TASK DETAILS: Filter the material and copy out every line that contains the word "Close".

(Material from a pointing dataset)

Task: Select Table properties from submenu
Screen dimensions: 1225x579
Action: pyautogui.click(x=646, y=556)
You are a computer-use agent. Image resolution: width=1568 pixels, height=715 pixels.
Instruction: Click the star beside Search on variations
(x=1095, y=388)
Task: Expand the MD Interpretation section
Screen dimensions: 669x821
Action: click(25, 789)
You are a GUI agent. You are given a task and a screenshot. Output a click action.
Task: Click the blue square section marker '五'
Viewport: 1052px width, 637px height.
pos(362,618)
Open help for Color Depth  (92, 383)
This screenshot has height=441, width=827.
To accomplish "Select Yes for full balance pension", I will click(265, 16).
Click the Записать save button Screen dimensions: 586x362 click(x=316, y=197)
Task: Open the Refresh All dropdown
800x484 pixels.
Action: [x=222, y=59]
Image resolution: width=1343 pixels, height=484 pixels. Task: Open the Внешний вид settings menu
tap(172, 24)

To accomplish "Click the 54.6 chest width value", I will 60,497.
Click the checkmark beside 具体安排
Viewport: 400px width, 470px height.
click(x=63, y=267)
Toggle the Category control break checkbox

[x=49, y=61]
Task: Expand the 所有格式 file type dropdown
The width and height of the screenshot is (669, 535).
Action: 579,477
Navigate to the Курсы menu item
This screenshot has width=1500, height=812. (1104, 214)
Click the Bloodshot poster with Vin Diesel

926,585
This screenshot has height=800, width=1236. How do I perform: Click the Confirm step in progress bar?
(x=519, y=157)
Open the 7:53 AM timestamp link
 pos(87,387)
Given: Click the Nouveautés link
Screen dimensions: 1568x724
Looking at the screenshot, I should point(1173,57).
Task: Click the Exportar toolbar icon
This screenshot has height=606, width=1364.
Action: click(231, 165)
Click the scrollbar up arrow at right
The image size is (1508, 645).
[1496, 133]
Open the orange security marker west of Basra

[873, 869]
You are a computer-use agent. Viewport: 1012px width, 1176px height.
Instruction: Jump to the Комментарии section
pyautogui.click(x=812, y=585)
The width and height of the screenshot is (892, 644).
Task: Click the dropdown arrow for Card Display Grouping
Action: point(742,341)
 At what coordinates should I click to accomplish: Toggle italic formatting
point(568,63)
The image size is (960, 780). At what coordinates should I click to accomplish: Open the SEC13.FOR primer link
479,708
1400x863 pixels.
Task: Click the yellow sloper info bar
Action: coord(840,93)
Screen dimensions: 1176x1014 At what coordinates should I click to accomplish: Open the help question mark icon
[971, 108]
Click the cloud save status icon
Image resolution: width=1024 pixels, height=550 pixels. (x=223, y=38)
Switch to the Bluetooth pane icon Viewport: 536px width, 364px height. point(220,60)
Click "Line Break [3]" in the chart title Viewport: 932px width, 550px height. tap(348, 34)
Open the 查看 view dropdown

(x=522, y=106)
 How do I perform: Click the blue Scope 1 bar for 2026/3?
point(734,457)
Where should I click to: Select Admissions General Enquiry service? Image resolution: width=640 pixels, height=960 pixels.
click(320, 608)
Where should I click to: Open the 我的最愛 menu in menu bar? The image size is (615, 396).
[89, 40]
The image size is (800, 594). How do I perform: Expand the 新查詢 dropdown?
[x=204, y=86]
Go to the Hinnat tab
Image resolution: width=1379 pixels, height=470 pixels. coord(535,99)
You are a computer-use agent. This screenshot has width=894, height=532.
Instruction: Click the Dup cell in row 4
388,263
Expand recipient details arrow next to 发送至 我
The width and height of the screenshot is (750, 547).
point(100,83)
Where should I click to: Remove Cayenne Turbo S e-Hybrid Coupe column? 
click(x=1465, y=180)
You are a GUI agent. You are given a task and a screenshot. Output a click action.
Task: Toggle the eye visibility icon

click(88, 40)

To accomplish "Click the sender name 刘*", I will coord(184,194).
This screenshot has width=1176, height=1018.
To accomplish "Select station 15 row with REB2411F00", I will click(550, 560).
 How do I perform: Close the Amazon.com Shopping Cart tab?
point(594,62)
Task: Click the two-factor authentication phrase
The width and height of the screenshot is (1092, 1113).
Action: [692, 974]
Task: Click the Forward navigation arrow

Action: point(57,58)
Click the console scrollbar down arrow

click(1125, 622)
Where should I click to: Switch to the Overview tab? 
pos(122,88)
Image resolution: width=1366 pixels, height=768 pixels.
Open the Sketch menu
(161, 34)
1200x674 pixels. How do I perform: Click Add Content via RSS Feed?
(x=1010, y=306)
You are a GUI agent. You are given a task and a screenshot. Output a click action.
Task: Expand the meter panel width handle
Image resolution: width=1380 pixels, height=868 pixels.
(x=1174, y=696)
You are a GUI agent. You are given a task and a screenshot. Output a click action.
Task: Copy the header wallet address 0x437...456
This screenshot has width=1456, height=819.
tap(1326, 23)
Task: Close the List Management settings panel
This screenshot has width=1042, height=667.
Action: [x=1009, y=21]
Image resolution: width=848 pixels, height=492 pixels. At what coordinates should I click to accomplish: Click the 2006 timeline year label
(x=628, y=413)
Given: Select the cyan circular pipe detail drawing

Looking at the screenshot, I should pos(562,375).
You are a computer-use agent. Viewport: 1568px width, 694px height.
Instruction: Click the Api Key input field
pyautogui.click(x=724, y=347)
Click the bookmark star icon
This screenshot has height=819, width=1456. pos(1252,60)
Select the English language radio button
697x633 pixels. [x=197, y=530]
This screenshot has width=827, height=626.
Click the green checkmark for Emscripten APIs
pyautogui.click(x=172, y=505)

ANSWER BELOW:
 How do I perform: Close the Amazon.com Shopping Cart tab?
Task: Close the List Management settings panel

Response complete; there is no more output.